(Exercise brief)
Once the line with "Toggle the V visibility box of base layer" is reached, output it and every line after it, exactly, through the end of the records below. Pictures are skipped.

(Dataset)
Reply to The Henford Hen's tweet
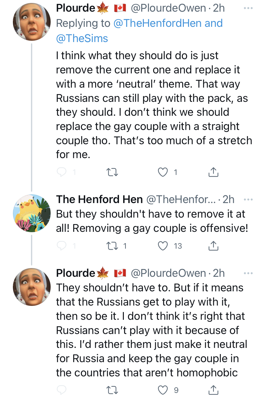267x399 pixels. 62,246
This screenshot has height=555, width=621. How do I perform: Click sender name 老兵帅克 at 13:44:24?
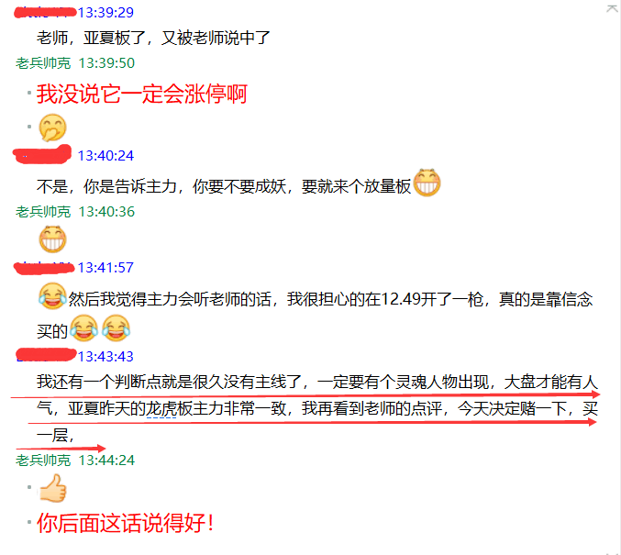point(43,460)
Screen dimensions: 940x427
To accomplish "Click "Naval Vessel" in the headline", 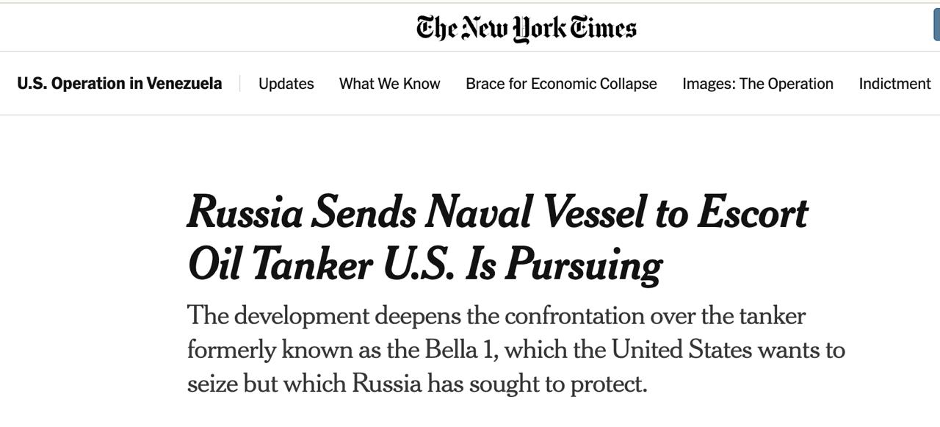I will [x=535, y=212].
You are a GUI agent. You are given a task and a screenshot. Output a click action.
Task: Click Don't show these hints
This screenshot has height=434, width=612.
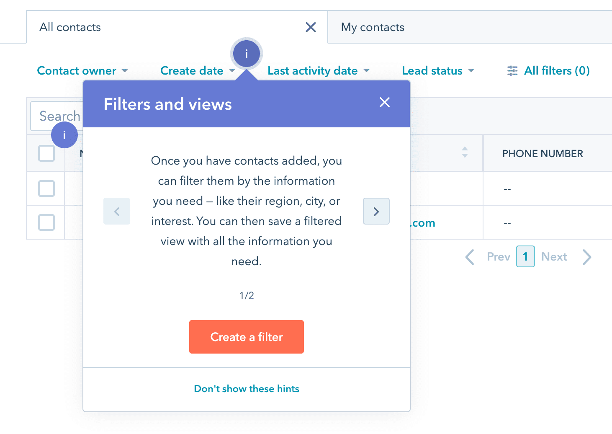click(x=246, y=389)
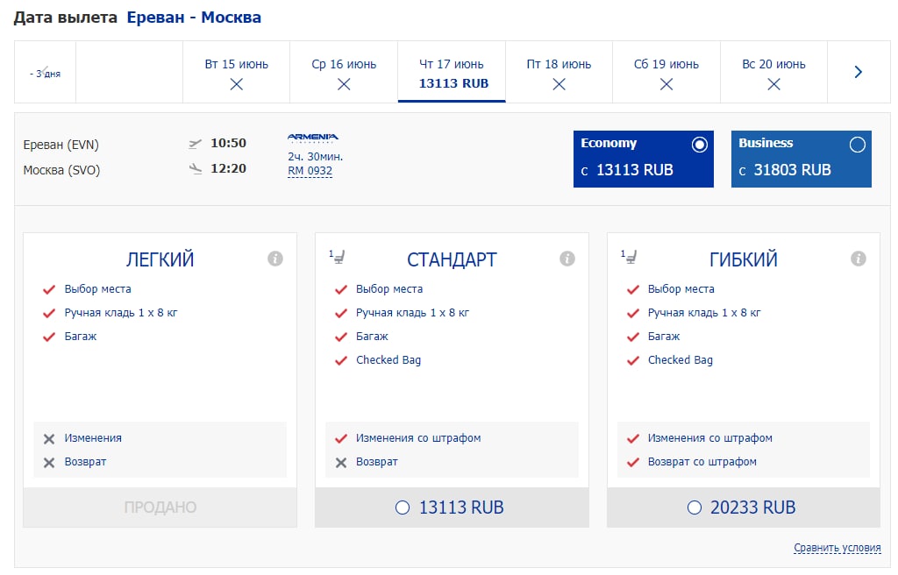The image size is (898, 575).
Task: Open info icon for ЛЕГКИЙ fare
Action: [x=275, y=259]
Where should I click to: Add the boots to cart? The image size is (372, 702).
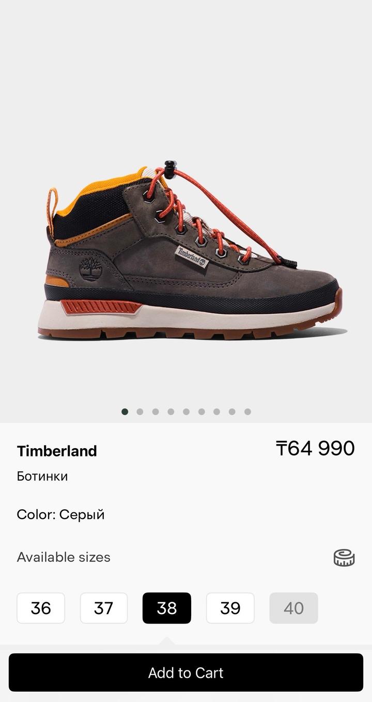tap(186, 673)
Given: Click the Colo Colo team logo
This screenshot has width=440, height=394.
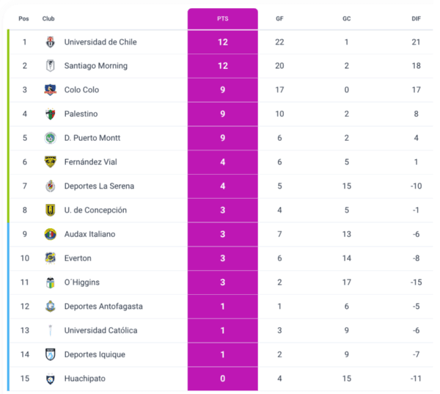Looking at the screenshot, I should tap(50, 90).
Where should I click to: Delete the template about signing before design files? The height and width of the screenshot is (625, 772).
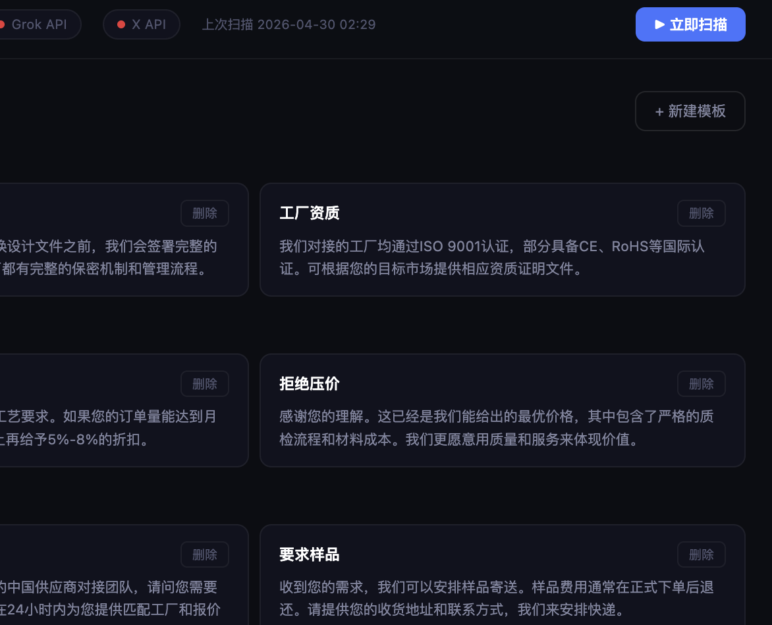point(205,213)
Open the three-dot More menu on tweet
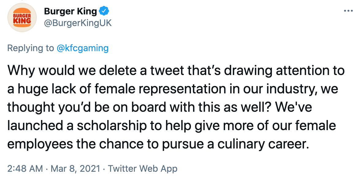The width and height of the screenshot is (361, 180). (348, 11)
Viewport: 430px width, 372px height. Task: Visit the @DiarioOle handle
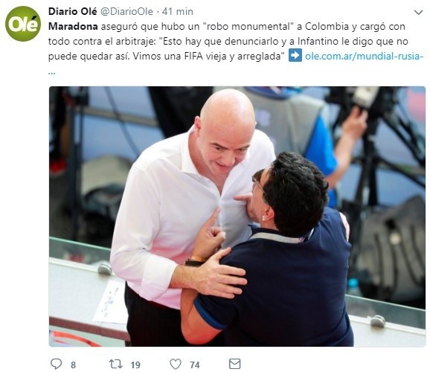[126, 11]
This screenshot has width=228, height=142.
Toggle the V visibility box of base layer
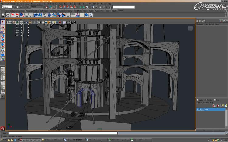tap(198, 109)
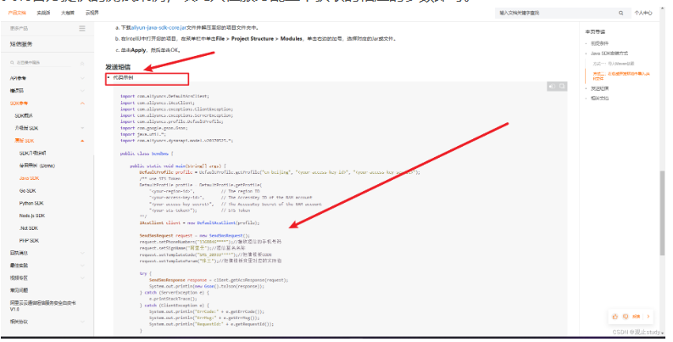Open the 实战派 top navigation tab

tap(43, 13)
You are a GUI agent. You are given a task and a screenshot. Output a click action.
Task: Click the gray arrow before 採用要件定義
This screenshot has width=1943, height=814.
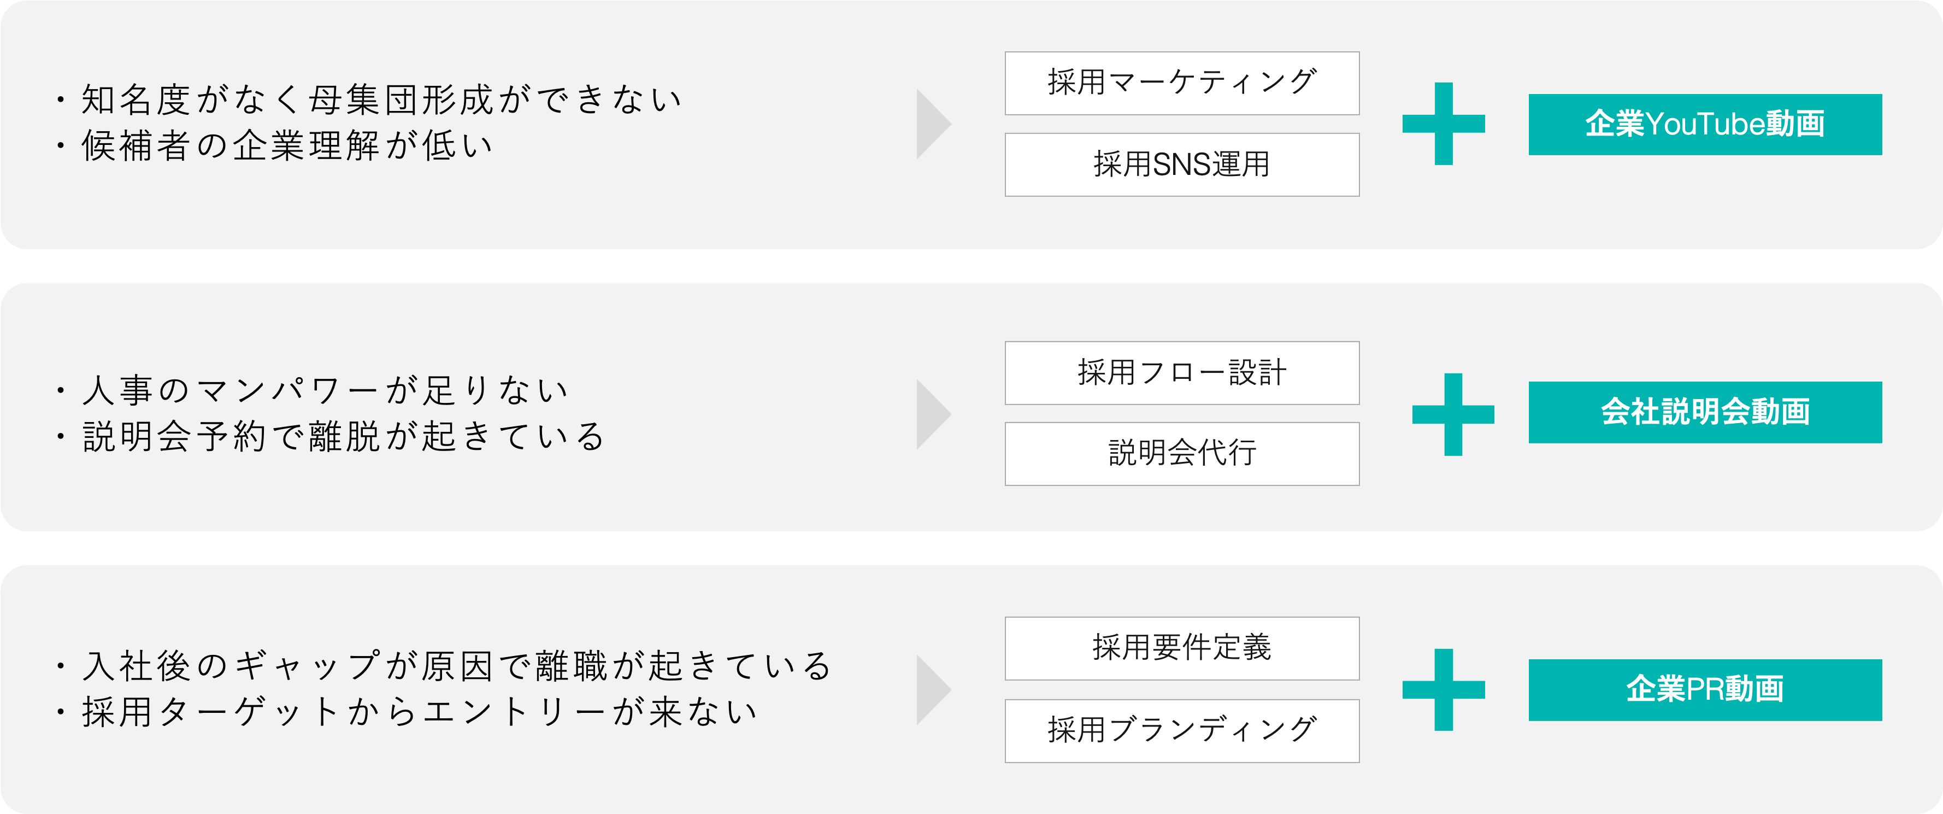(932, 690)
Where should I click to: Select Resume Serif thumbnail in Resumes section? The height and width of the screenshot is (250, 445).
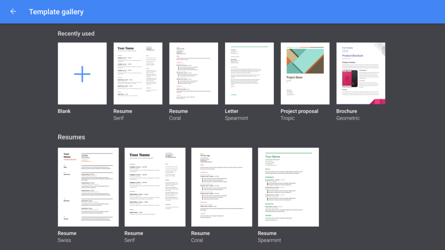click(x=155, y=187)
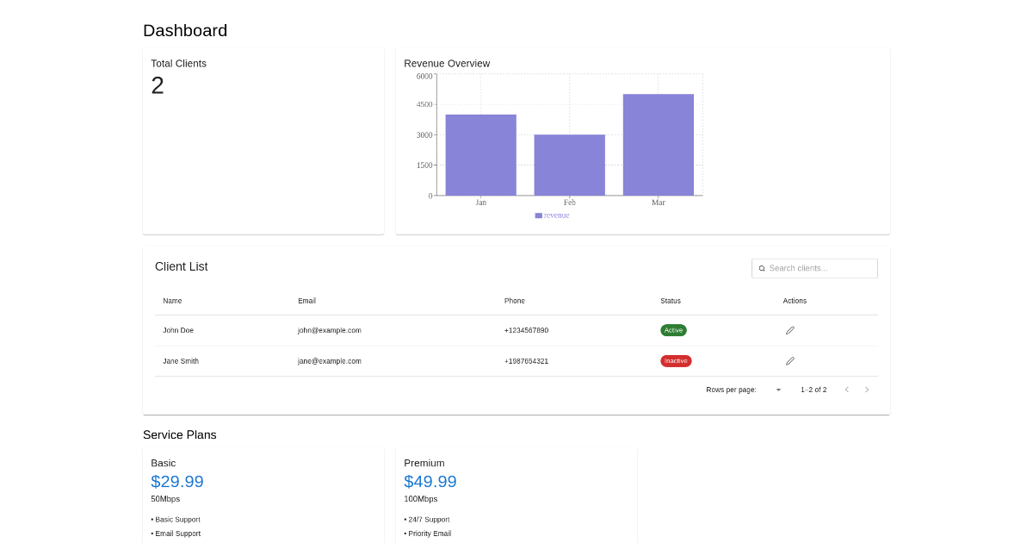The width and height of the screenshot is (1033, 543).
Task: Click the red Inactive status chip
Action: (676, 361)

(Your response)
Toggle the V visibility box of base layer
tap(198, 109)
Open the 实战派 top navigation tab

tap(43, 13)
You are a GUI agent. You are given a task and a screenshot. Output a click action.
Task: Click the gray arrow before 採用要件定義
This screenshot has width=1943, height=814.
(932, 690)
Where should I click to: Select Resume Serif thumbnail in Resumes section? The height and width of the screenshot is (250, 445).
click(x=155, y=187)
The width and height of the screenshot is (1033, 543).
Task: Click the red Inactive status chip
Action: (676, 361)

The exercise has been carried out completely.